When Wade disappears, Rolfe interviews everyone who had contact with him before his disappearance to try and piece together what happened.  This is Rolfe's story.

My thoughts:  I received this book via my Used Books Monthly subscription.  As I opened the book and began reading those first lines, I was hooked.  Russell Banks is a great storyteller who is able to make you feel like you are there.  The plot is compelling.  As Wade's brother tells the story he fills us in on things he and everyone else in town knows, but we do not. He also describes the landscape, the history of the area, the town and the people.

"A fast-flowing river, the Minuit, runs south through the town, and most of the buildings in Lawford - homes, stores, town hall and churches, no more than fifty buildings in the center in all - are situated on the east side of the river along a half-mile stretch of Route 29, the old Littleton-Lebanon road, replaced a generation ago by the interstate ten miles east."

I have never been to New Hampshire, but after reading this book I certainly feel like I have. 

"For the tens of thousands of years that these narrow valleys and abrupt hillsides have been populated by human beings, life has been characterized by winter, not summer. Warm weather, high blue skies and sunshine, flowers and showers - these are the aberrations.  What is normal is snow from early November well into May; normal is week after week of low zinc-gray overcast skies; is ice that cracks and booms as, closer every night to the bottom of the lake, a new layer of water cools, contracts and freezes beneath the layer of old ice above it."

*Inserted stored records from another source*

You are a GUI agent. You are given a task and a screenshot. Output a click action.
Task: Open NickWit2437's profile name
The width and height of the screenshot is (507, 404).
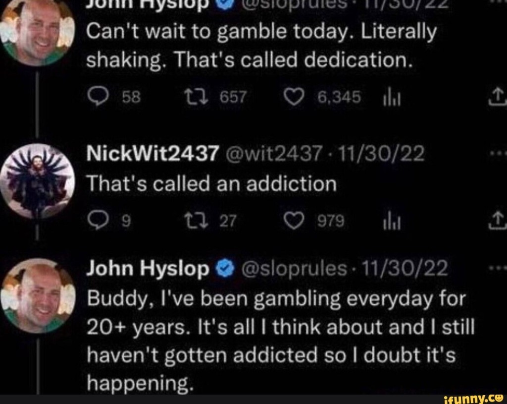tap(152, 153)

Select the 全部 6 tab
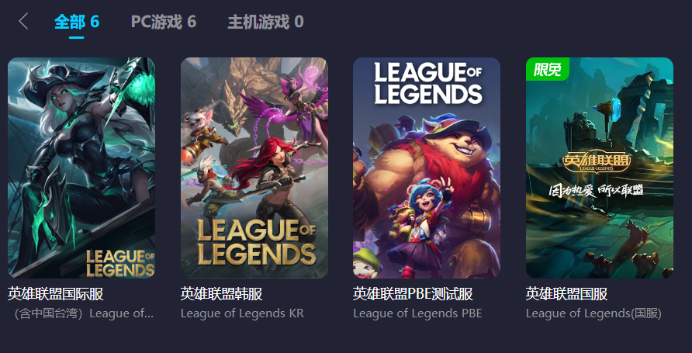(x=77, y=22)
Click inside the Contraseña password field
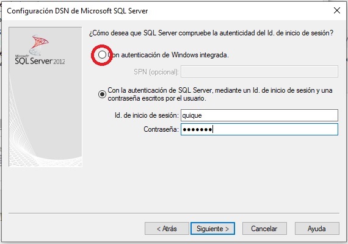 tap(259, 129)
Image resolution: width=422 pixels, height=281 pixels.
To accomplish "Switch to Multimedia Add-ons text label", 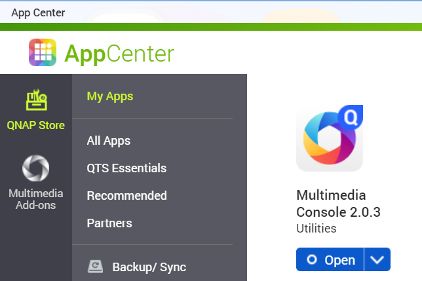I will coord(36,199).
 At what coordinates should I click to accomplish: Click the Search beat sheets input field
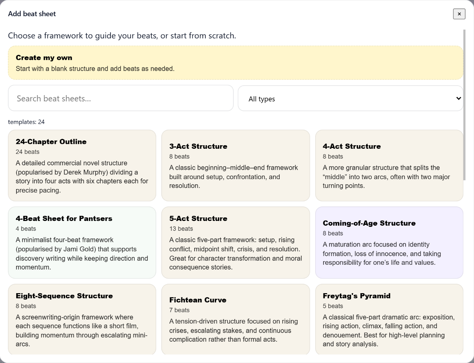pos(120,98)
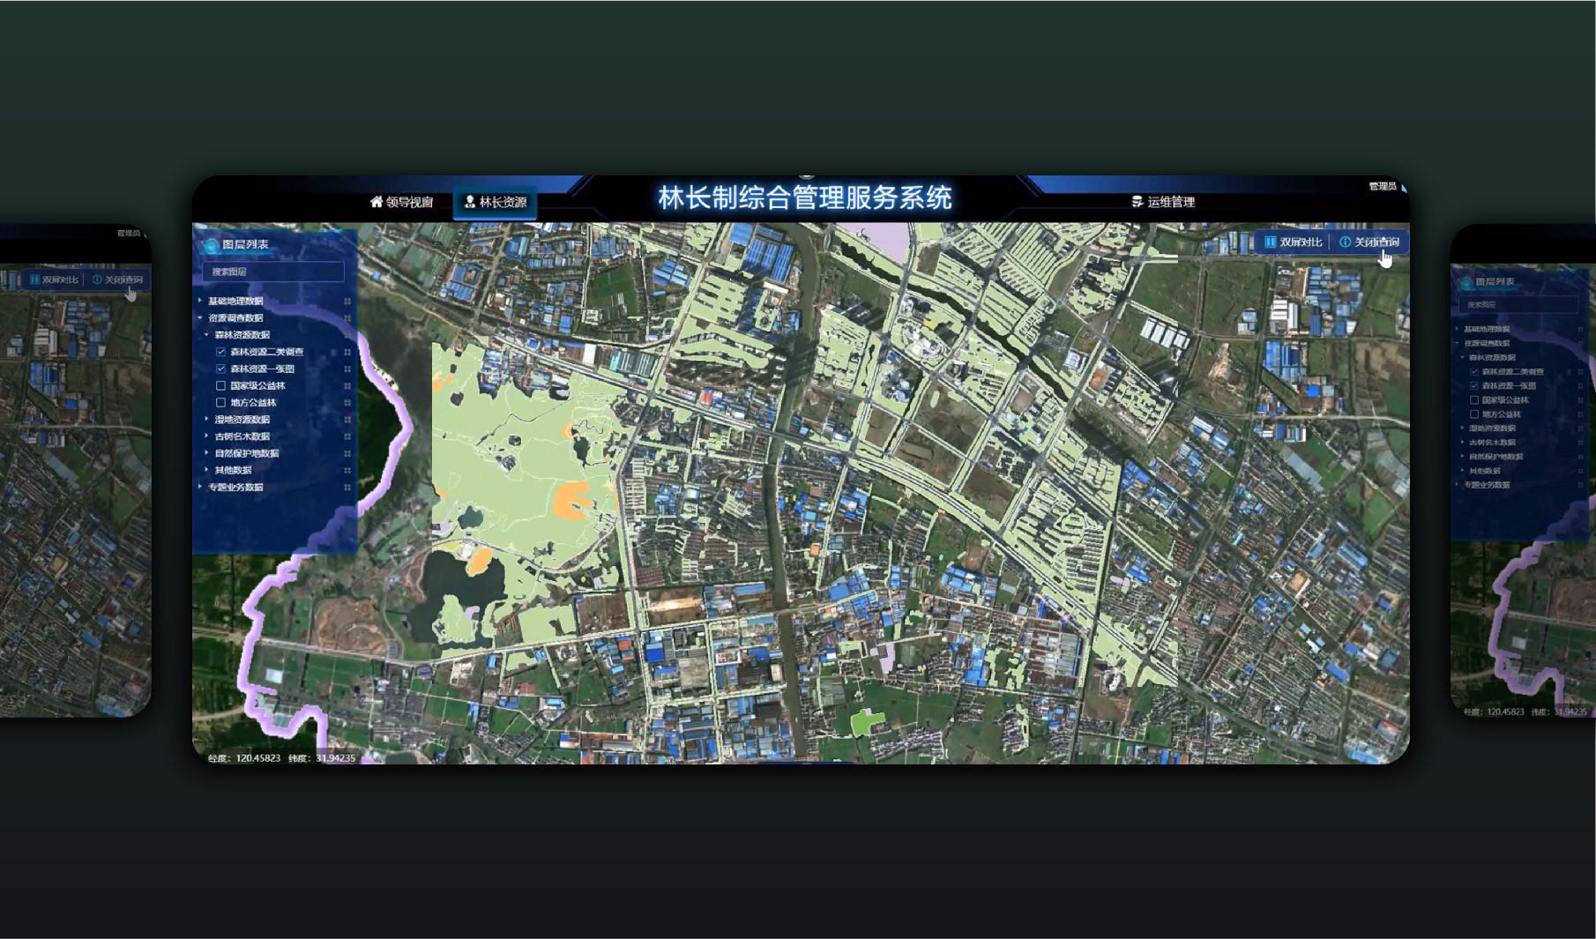Click the grid icon beside 地方公益林
Viewport: 1596px width, 939px height.
click(x=347, y=402)
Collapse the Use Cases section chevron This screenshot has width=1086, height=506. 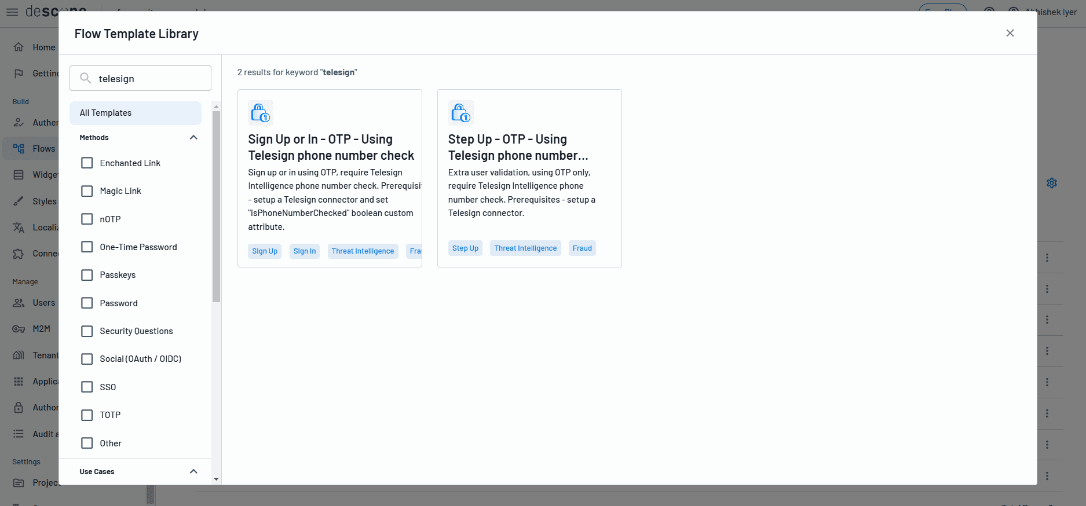pyautogui.click(x=193, y=471)
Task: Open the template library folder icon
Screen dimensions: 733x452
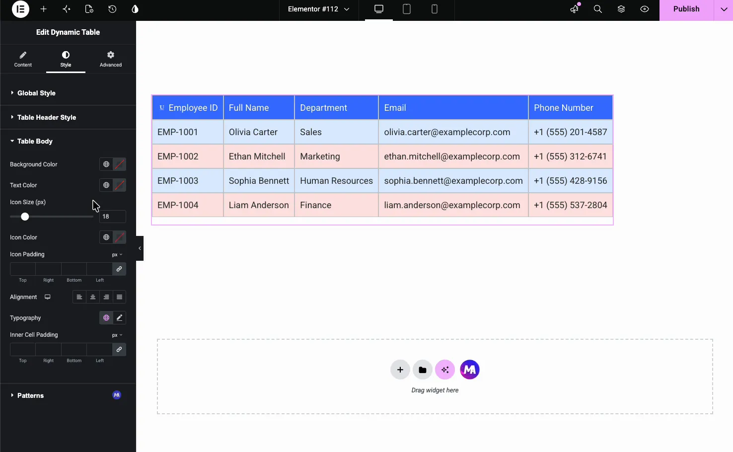Action: [x=423, y=370]
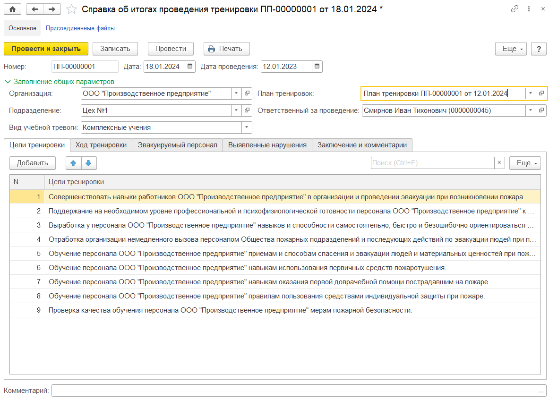Clear search field with the x button
549x399 pixels.
pyautogui.click(x=499, y=163)
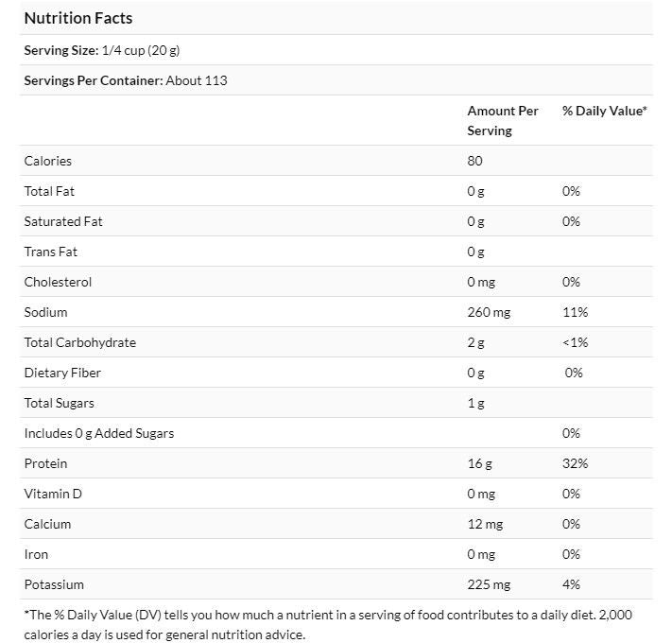The width and height of the screenshot is (672, 643).
Task: Select the Calories row label
Action: [48, 161]
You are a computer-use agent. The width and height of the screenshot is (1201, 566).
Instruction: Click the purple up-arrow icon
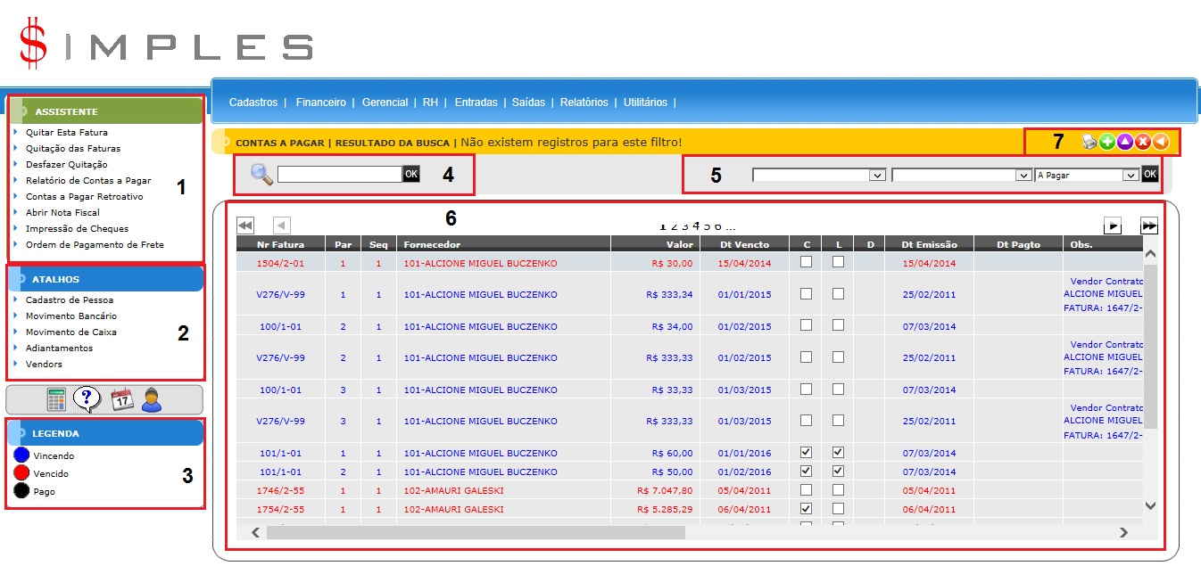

These descriptive passages not only give the reader a good idea of what the area is like, they also set the tone for the story.  This is not a happy story.  It is sad and dark and bleak.  In many stories, Wade would seem like a monster.  However, Russell Banks helps us see his humanity.  The reader can relate to him, we have had similar thoughts and perhaps done similar things. As Rolfe is trying to piece together what happened, he is also trying to make sense of their upbringing.  Their father was an alcoholic and was abusive and Wade seems to have taken the brunt of that abuse. 

The narrative passages in the story are what kept me reading.  When there was dialogue, however, it was laced with profanity.  It was difficult to read and I often skimmed over much of it.  Fortunately, there were a lot of narrative passages!  There is also sexual content in the book.  

There is a lot to like about this book, but the profanity, the sexual content and the overall darkness of the book make it difficult for me to recommend. 

Quotes:

"A country boy and the third child in a taciturn family that left children early to their own devices, as if there were nothing coming in adult life worth preparing them for, Wade from infancy had found himself, often and for long periods of time, essentially alone."

"But somehow, the sight of that shrunken old man holding the flower before him in trembling hands, unsure of what to do with it, made us briefly forgive ourselves, perhaps, and allowed us to see him as she must have seen him, which is to say, allowed us to love him, and to know that she loved him and that there was no way we could have saved her from him, not Lena, surely, and not I, and not Wade."